▸ **EXERCISE INPUT**:
========================================
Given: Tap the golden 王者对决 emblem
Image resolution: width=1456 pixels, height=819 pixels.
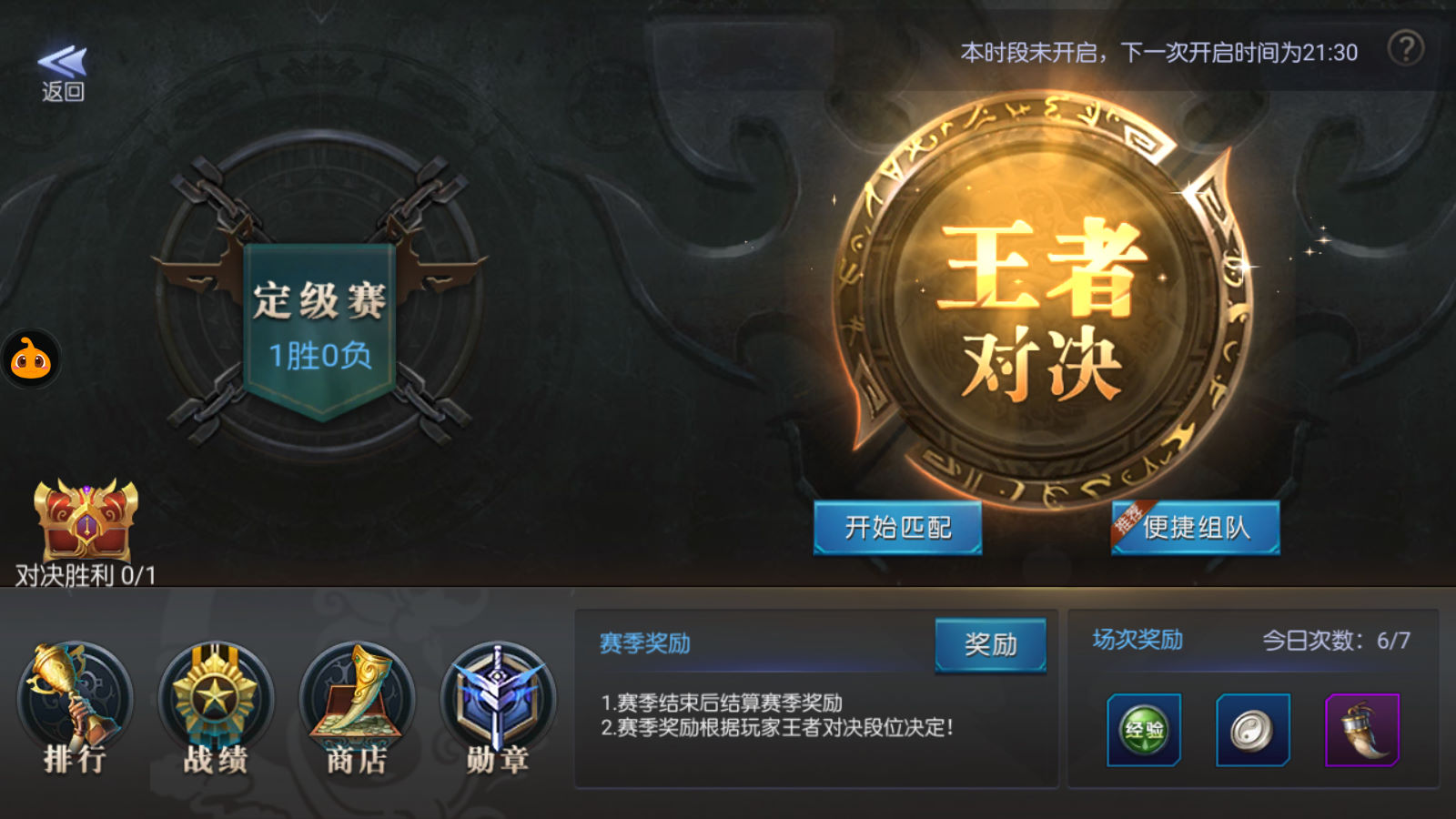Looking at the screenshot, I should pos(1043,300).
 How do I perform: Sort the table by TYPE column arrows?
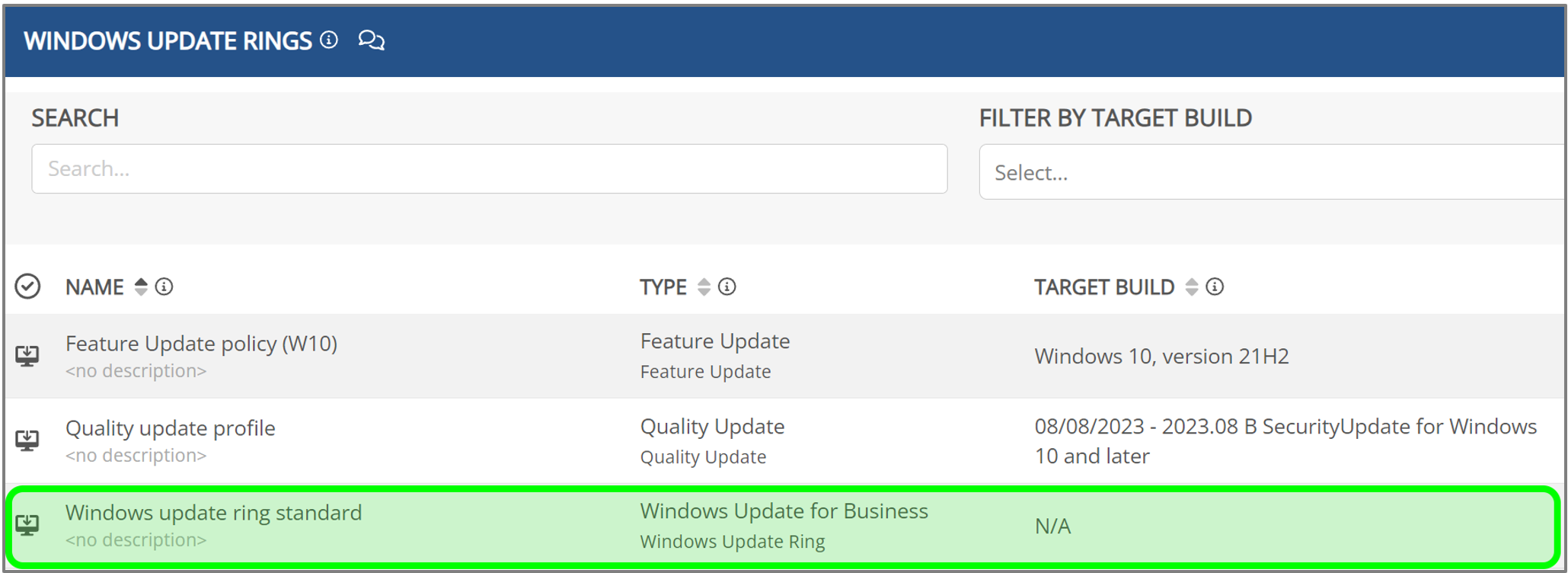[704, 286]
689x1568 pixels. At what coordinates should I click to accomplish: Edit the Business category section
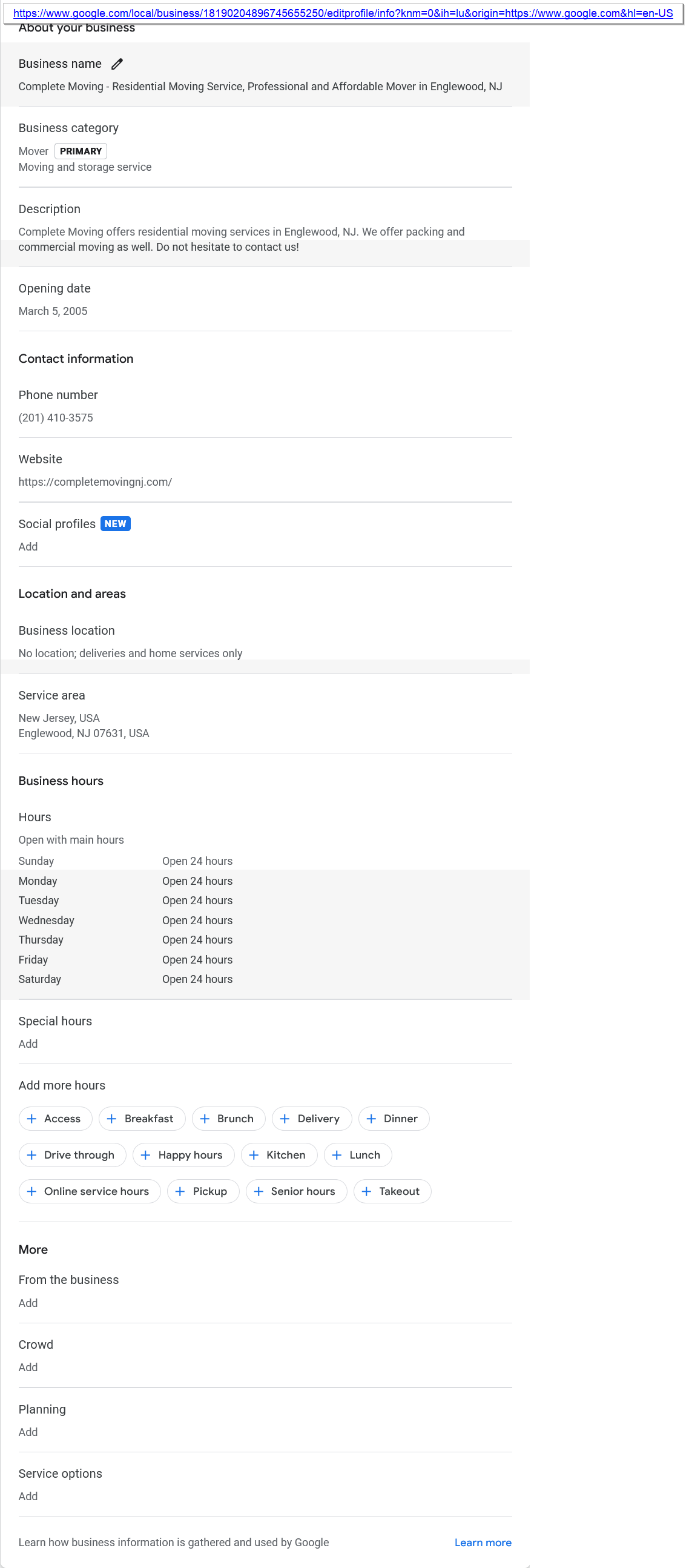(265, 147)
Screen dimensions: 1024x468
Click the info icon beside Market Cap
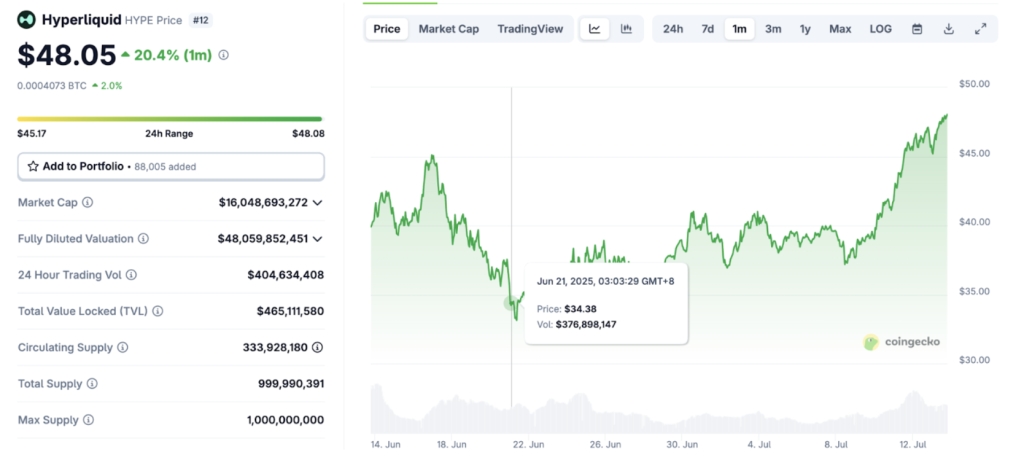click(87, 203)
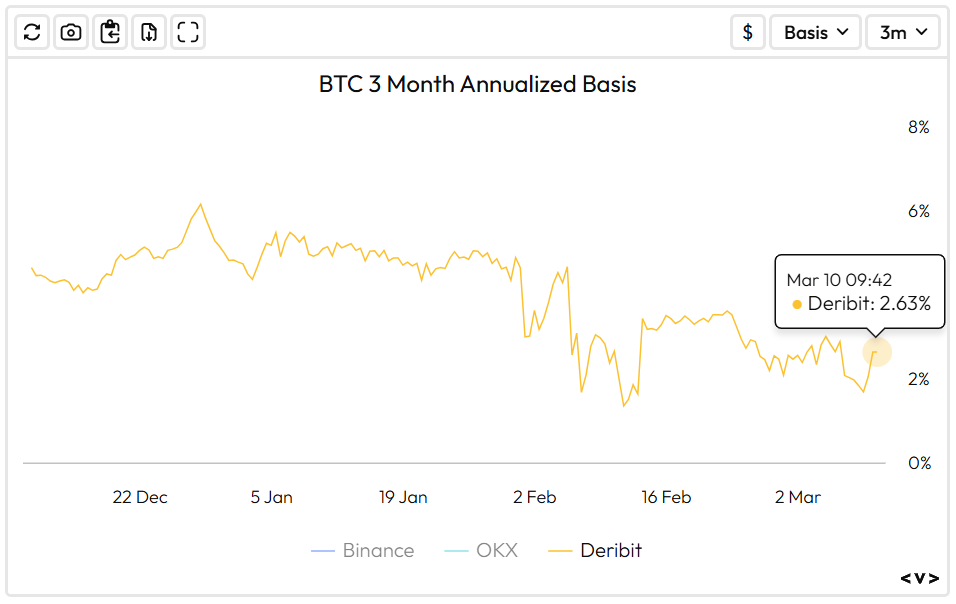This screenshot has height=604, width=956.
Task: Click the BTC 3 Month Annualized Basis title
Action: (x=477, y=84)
========================================
▸ **ACTIVITY**:
Exclude all pictures and return precisely the lines from the one containing "Screen dimensions: 1024x468" through the closing line of the data.

▸ **PROBLEM SOLUTION**:
Screen dimensions: 1024x468
Click the info icon beside Market Cap
click(87, 203)
This screenshot has height=604, width=956.
Task: Click the BTC 3 Month Annualized Basis title
Action: (x=477, y=84)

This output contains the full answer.